> [PROBLEM DETAILS]
Convert the rows below into a numbered list, one line per item, omitting the blank lines.

> [DATASET]
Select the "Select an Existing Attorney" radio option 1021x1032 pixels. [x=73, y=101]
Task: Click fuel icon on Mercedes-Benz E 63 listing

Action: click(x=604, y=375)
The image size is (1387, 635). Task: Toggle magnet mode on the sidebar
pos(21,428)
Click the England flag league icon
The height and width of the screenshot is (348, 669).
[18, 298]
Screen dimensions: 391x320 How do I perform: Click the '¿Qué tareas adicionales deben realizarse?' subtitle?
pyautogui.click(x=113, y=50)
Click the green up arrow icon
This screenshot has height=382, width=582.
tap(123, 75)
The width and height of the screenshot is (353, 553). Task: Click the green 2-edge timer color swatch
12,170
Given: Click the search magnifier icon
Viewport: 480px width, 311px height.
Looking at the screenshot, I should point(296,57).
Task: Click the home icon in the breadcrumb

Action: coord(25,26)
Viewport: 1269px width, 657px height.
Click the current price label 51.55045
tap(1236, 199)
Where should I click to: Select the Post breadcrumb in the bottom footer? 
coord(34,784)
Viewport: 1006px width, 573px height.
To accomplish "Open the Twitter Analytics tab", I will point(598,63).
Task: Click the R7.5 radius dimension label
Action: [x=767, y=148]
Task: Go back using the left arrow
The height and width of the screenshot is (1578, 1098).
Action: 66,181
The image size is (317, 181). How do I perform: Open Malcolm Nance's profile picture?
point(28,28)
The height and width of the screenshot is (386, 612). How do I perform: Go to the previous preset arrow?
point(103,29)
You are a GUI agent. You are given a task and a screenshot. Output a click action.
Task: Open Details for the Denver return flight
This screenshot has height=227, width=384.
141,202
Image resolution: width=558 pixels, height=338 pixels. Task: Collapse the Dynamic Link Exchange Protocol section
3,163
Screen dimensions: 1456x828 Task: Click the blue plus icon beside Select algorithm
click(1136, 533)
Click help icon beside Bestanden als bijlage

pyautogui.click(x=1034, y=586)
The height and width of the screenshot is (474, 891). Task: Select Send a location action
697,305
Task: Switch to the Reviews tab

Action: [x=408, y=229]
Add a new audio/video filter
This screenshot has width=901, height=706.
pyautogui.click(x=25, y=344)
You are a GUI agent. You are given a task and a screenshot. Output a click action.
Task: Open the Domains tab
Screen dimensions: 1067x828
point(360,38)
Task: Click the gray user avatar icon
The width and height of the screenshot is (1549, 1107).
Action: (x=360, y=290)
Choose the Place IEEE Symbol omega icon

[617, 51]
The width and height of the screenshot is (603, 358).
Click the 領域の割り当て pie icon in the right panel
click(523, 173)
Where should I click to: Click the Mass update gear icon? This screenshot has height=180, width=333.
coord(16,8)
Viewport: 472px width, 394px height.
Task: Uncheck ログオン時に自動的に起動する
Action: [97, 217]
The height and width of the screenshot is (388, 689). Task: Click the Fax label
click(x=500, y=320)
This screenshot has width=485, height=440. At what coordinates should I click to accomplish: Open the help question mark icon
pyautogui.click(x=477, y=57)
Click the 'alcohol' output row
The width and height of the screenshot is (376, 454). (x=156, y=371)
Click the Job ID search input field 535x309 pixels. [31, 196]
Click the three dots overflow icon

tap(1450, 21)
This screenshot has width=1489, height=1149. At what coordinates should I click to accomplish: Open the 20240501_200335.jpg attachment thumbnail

> [OUTPUT FOR THIS EXERCISE]
1. Select the "Select an Existing Attorney" radio option 1021x1032 pixels. [x=73, y=101]
2. Task: Click fuel icon on Mercedes-Benz E 63 listing
3. Action: click(x=604, y=375)
4. The image size is (1387, 635). Task: Toggle magnet mode on the sidebar
5. pos(21,428)
6. Click the England flag league icon
7. The height and width of the screenshot is (348, 669).
8. [18, 298]
9. Screen dimensions: 391x320 How do I perform: Click the '¿Qué tareas adicionales deben realizarse?' subtitle?
10. pyautogui.click(x=113, y=50)
11. Click the green up arrow icon
12. This screenshot has height=382, width=582.
13. tap(123, 75)
14. The width and height of the screenshot is (353, 553). Task: Click the green 2-edge timer color swatch
15. 12,170
16. Given: Click the search magnifier icon
17. Viewport: 480px width, 311px height.
18. Looking at the screenshot, I should point(296,57).
19. Task: Click the home icon in the breadcrumb
20. Action: coord(25,26)
21. Viewport: 1269px width, 657px height.
22. Click the current price label 51.55045
23. tap(1236, 199)
24. Where should I click to: Select the Post breadcrumb in the bottom footer? 
25. coord(34,784)
26. Viewport: 1006px width, 573px height.
27. To accomplish "Open the Twitter Analytics tab", I will point(598,63).
28. Task: Click the R7.5 radius dimension label
29. Action: [x=767, y=148]
30. Task: Go back using the left arrow
31. The height and width of the screenshot is (1578, 1098).
32. Action: 66,181
33. The image size is (317, 181). How do I perform: Open Malcolm Nance's profile picture?
34. point(28,28)
35. The height and width of the screenshot is (386, 612). How do I perform: Go to the previous preset arrow?
36. point(103,29)
37. You are a GUI agent. You are given a task and a screenshot. Output a click action.
38. Task: Open Details for the Denver return flight
39. This screenshot has height=227, width=384.
40. 141,202
41. Image resolution: width=558 pixels, height=338 pixels. Task: Collapse the Dynamic Link Exchange Protocol section
42. 3,163
43. Screen dimensions: 1456x828 Task: Click the blue plus icon beside Select algorithm
44. click(1136, 533)
45. Click help icon beside Bestanden als bijlage
46. pyautogui.click(x=1034, y=586)
47. The height and width of the screenshot is (474, 891). Task: Select Send a location action
48. 697,305
49. Task: Switch to the Reviews tab
50. Action: [x=408, y=229]
51. Add a new audio/video filter
52. This screenshot has width=901, height=706.
53. pyautogui.click(x=25, y=344)
54. You are a GUI agent. You are given a task and a screenshot. Output a click action.
55. Task: Open the Domains tab
56. Screen dimensions: 1067x828
57. point(360,38)
58. Task: Click the gray user avatar icon
59. The width and height of the screenshot is (1549, 1107).
60. Action: (x=360, y=290)
61. Choose the Place IEEE Symbol omega icon
62. [617, 51]
63. The width and height of the screenshot is (603, 358).
64. Click the 領域の割り当て pie icon in the right panel
65. click(523, 173)
66. Where should I click to: Click the Mass update gear icon? This screenshot has height=180, width=333.
67. coord(16,8)
68. Viewport: 472px width, 394px height.
69. Task: Uncheck ログオン時に自動的に起動する
70. Action: [97, 217]
71. The height and width of the screenshot is (388, 689). Task: Click the Fax label
72. click(x=500, y=320)
73. This screenshot has width=485, height=440. At what coordinates should I click to accomplish: Open the help question mark icon
74. pyautogui.click(x=477, y=57)
75. Click the 'alcohol' output row
76. The width and height of the screenshot is (376, 454). (x=156, y=371)
77. Click the Job ID search input field 535x309 pixels. [31, 196]
78. Click the three dots overflow icon
79. tap(1450, 21)
80. This screenshot has width=1489, height=1149. At what coordinates should I click to accomplish: Open the 20240501_200335.jpg attachment thumbnail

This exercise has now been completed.